Furthermore...I don't follow how ANY of what you said in this 2nd post relates to what I've said. I thought that after your 1st comment, we were in agreement. If you discount the impact on Bobu to zero, which you do, then anti-immigration is justifiable. If you don't, then not so much. I don't...but consider it an honest moral disagreement over what is important, and one on which our best information says that you would expect different people to reach different conclusions.

Gyan said...

I wish I could
predict future as well as Bobu.

Aretae said...

fine...knows is an incorrect word.

roughly correctly estimates is the right meaning...but uglier phrasing.

rightsaidfred said...

I don't see the evidence lining up for your position, Aretae.

As to property rights? In most immigration discussions, there are no individual property rights being impacted.
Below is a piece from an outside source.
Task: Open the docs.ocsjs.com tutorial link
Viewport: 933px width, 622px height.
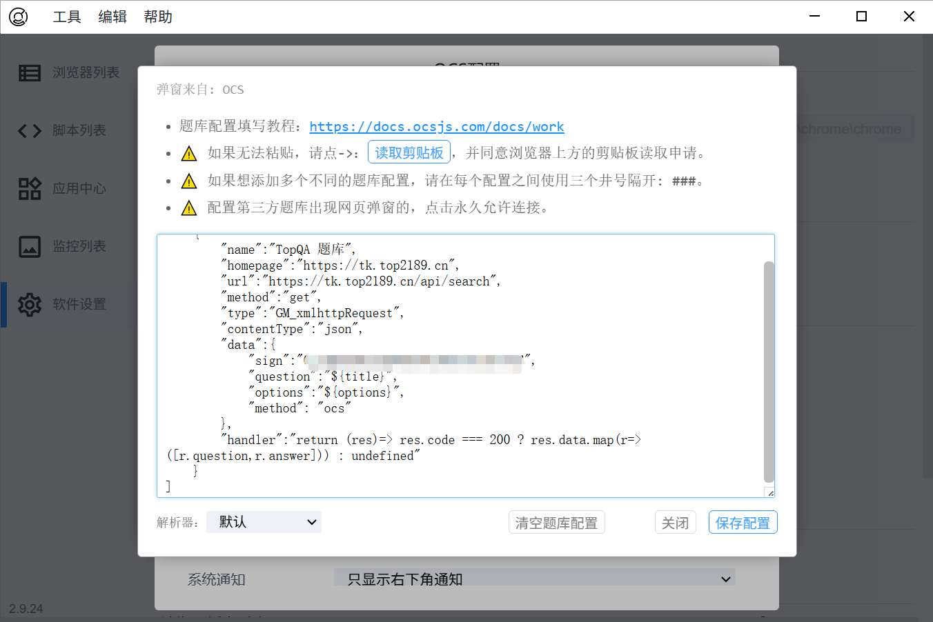Action: [x=436, y=127]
I see contrary evidence. The recent immigrant community in my area systematically burglarize me, lowering my property values, lessening my ability to enjoy my property, and increasing my costs of usage.

rightsaidfred said...

It's a question of whether you (collective) ought to use force to prevent me (collective) from renting rooms to and/or hiring/trading with Bobu...

We have the opposite. The collective (you) are forcing me to rent to Bobu via tax transfers and prescriptive regulation. This is in a quest to satisfy your emotional needs. You are not making a quantitative or qualitative judgement here.
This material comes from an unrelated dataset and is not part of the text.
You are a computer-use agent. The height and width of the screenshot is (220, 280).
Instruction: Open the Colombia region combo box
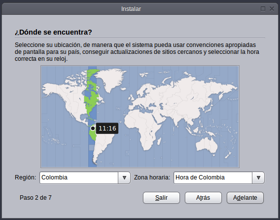(85, 177)
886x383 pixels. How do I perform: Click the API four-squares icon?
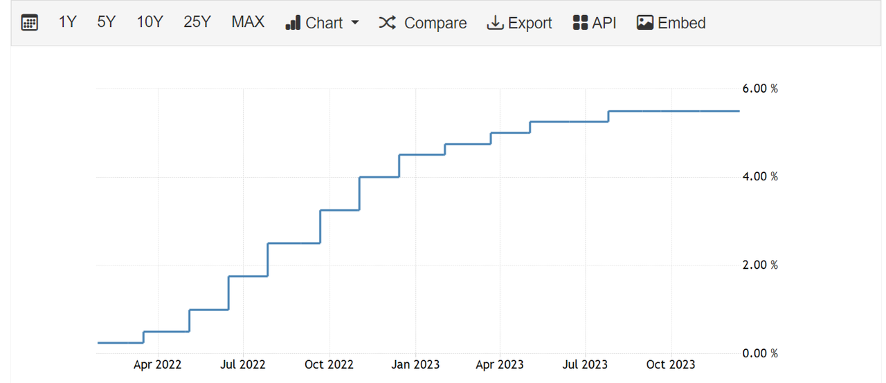coord(580,23)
Ingroup ethics justifies it by only counting as important folks who got lucky and were born nearby.

It is fallacious to fall back on appeals to luck and randomness.
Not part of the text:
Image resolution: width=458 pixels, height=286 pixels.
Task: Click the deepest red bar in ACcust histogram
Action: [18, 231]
You discount ingroup ethics too much. For that matter, you discount group survival too much. You might not have much patience for it, and liberal types might not like it much, but I don't see much evidence that your brand of social politics will survive into the future.

rightsaidfred said...

If he (Bobu) stays, he knows that there's a 50% chance that one of his present or future children will die of hunger, violence, or disease before they turn 14.

Should the US government use force to prevent him from coming to the US in order to trade his labor for money?


It is just not simply a matter of Bobu trading his labor for money. We get a whole suite of other behaviors: Bobu lays claim to social services beyond his economic contribution, and I have no recourse to reverse the mistake you have inflicted upon me. As is so common in politics, we don't get what is promised, and there is no going back. Bobu brings in relatives and starts his own Ethiopian community, purely to his benefit. He does not join current social and producer groups, thus lessening community self-governance and increasing the power of the central authorities. Again, this is for practicable purposes non-reversible.

While we are tossing out solutions, why don't we fix Ethiopia so Bobu doesn't have to become a refugee? He can trade his labor you are so fond of by working in Ethiopia and shipping his results here in exchange for what you have to trade. I mentioned earlier that self-sufficiency is a long term solution, and you savaged me for it. ??? I don't see where asymmetrical immigration is a long term solution.